On Wed, Jan 27, 2021 at 5:44 PM Sebastian Berg <sebastian@sipsolutions.net> wrote:
On Wed, 2021-01-27 at 10:33 +0100, Ralf Gommers wrote:
On Tue, Jan 26, 2021 at 10:21 PM Sebastian Berg < sebastian@sipsolutions.net> wrote:
<snip>
Thanks for all the other comments, they are helpful. I am considering writing a (hopefully short) NEP, to define the direction of thinking here (and clarify what user DTypes can expect). I don't like doing that, but the issue turns out to have a lot of traps and confusing points. (Our current logic alone is confusing enough...)
Sounds good, thanks.
The other tricky example I have was:
The following becomes problematic (order does not matter): uint24 + int16 + uint32 -> int64 <== (uint24 + int16) + (uint24 + uint32) -> int64 <== int32 + uint32 -> int64
With the addition that `uint24 + int32 -> int48` is defined the first could be expected to return `int48`, but actually getting there is tricky (and my current code will not).

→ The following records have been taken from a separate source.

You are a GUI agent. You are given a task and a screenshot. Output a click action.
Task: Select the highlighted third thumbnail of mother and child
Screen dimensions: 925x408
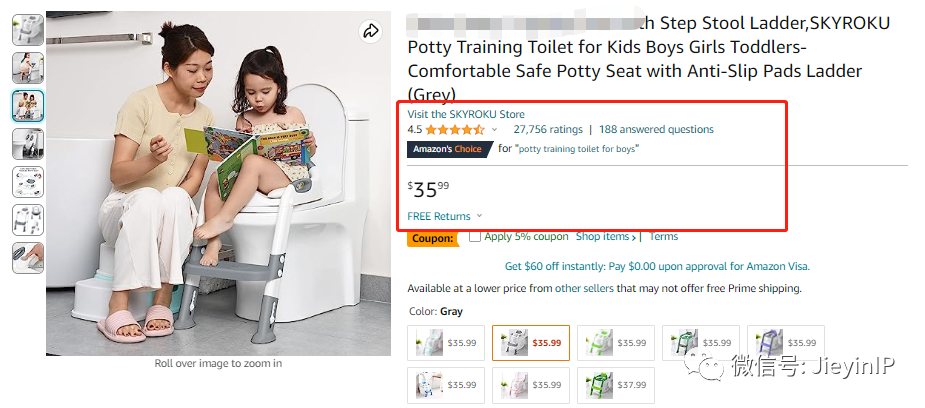[28, 106]
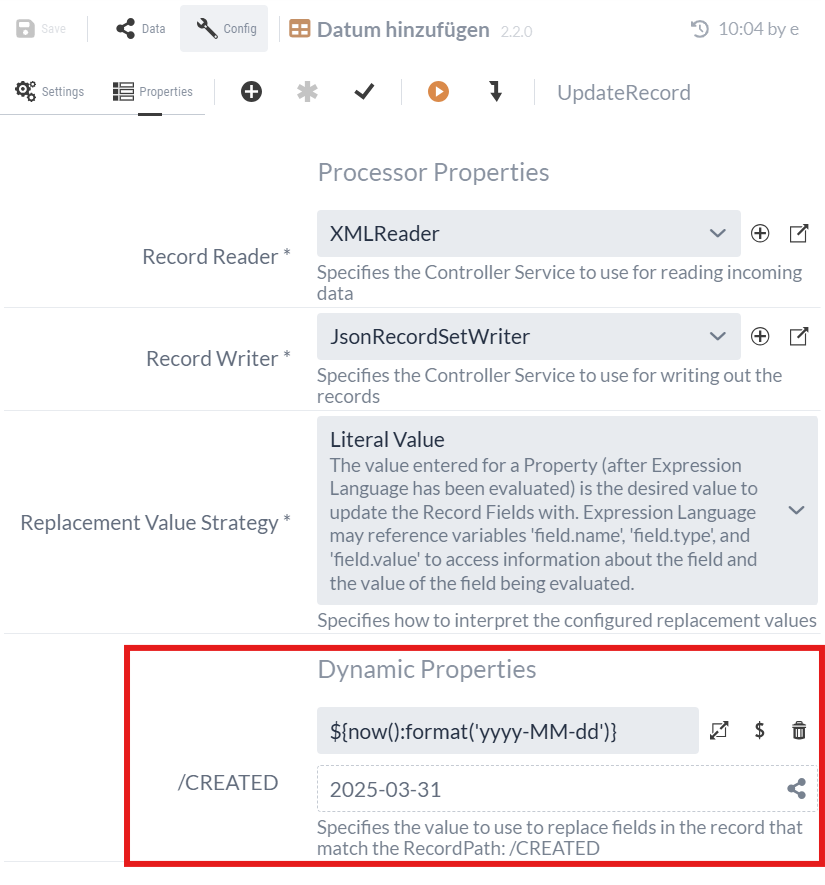
Task: Delete the /CREATED dynamic property via trash icon
Action: click(797, 731)
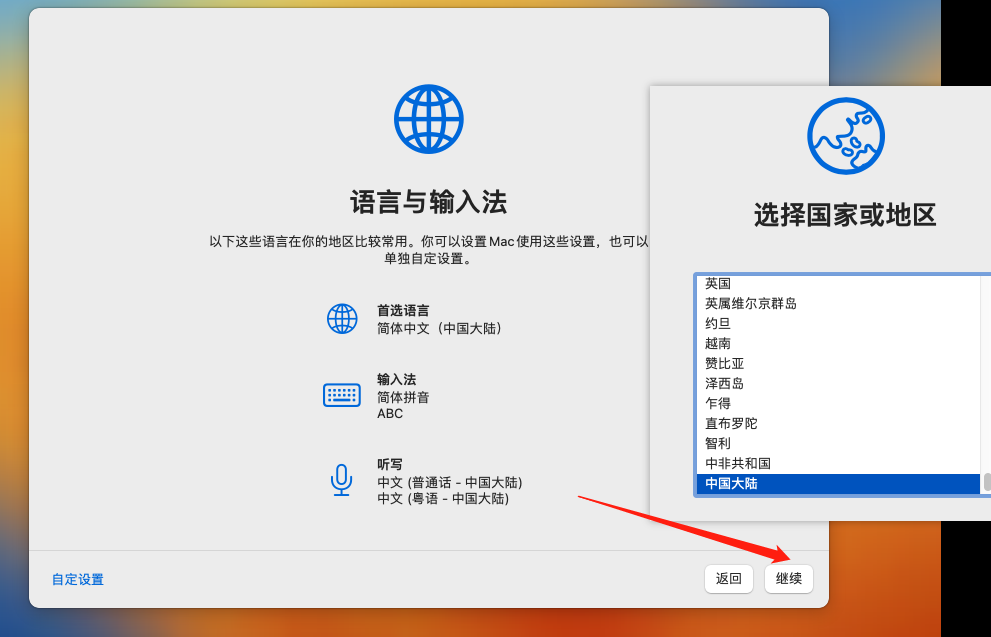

If promotion result of a user DType with a builtin one, can be a builtin one, then "ammending" the promotion with things like `uint24 + int32 -> int48` can lead to slightly surprising promotion results. This happens if the result of a promotion with another "category" (builtin) can be both a larger category or a lower one.
I'm not sure I follow this. If uint24 and int48 both come from the same third-party package, there is still a problem here?
Yes, at least unless you ask `uint24` to take over all of the work (i.e. pass in all DTypes at once). So with a binary operator design it is "problematic" (in the sense that you have to live with the above result). Of course a binary operator base does probably not preclude a more complex design. I like a binary operator (it seems much easier to reason about and is a common design pattern). But it would be plausible to have an n-ary design where you pass all dtypes to each and ask them to handle it (similar to `__array_ufunc__`). We could even have both (the binary version for most things, but the ability to hook into the n-ary "reduction").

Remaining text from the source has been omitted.